We have talked many times about the importance of Habits of Healthy Sleep both in my books and on my blog, but it remains one of the most overlooked and underestimated Habits of Health because the choices and factors that impact our sleep are not always as obvious as other Habits of Health.
For example, when you’re in line at the drugstore you know that choosing the healthy snack you have at home in the refrigerator over the candy bar at the counter is best for your Habits of Healthy Fuelings. When the seasons change, however, you cannot choose when the sun comes up or goes down. You can’t choose for the weather to be warmer (though you might make a career change that allows you to be in warmer climates when you choose, but that’s another topic). You can’t choose to keep snow off the ground for the sake of your morning walks.

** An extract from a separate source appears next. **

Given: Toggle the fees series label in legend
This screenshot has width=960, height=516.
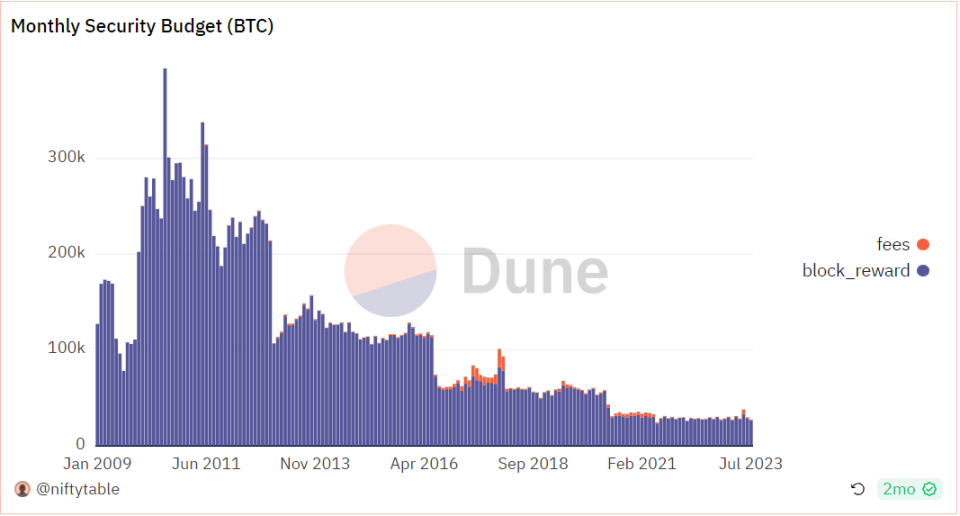Looking at the screenshot, I should (x=893, y=244).
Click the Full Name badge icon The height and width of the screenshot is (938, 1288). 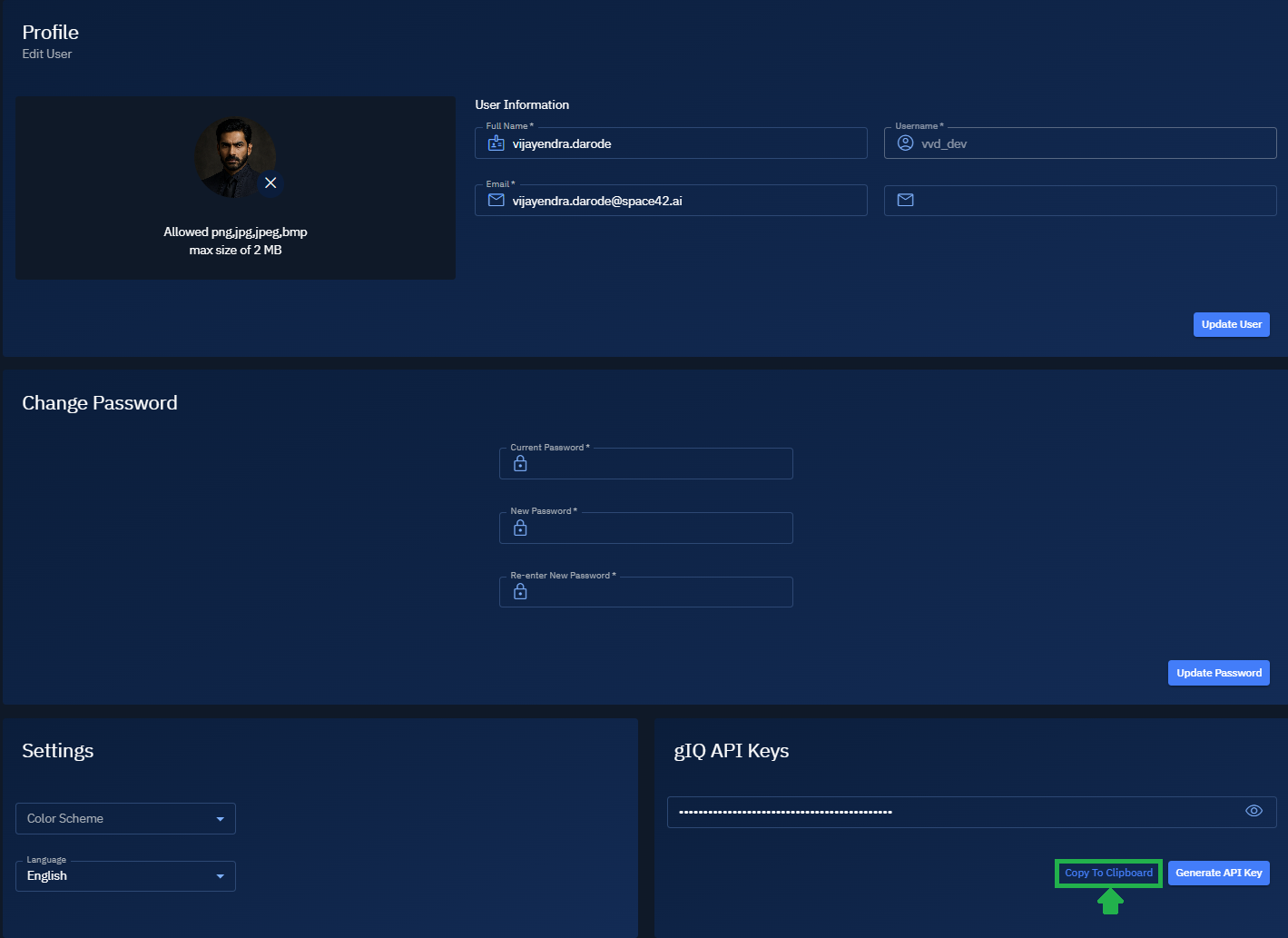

How do you continue to forge Habits of Healthy Sleep when it feels like an entire season is working against you?
Here are some tips if the winter doldrums are making it hard for you to keep your sleep routine:
- Keep your schedule. One of the cornerstones of healthy sleep is consistency. Try to wake up and go to bed at the same time every day of the week so that you get a good night’s rest, every night. If you feel like you need to sleep in on weekends to catch up on sleep, you aren’t getting enough rest during the week!
- Consider a sunlight alarm clock. Waking up in the dark can be a challenge for your circadian rhythms. A sunlight alarm clock can simulate a sunrise in your bedroom to gradually coax you awake. If that’s not an option for you, turn on the lights as soon as you wake up.
- Continue your Habits of Healthy Motion. Cold weather can dampen your spirits, especially if you enjoy getting outdoors for exercise. You can still be active when the temperature drops if you’re careful, but your best route may be to try indoor activities like a walking track or yoga or even swimming.
- Mind your caffeine and alcohol consumption. Drinking caffeine late in the day can disrupt your sleep, so avoid reaching for a cup of coffee for an extra boost (take a walk instead). Also, this time of year is full of holiday parties and family gatherings, and alcohol is often present. A small glass of red wine can be a healthy choice if it is properly portioned, but in general, alcohol does not lead to restful sleep. Drink water instead.
As dreary as winter weather can seem, especially if you live in an area where the temperatures drop and you see rain and snow for several months in a row, don’t forget to enjoy the beauty of the season. All of these tips can help your Habits of Healthy Sleep, but do not forget that you can shift your mindset around how you think about this challenge.
For me, winter weather is an exciting time. I may not be able to enjoy sailing with my family, but I can hit the slopes to ski. I can use the downtime of the holidays to catch up with my daughters and to reconnect with friends. And, of course, I can pause, take a deep breath, and appreciate the world around me.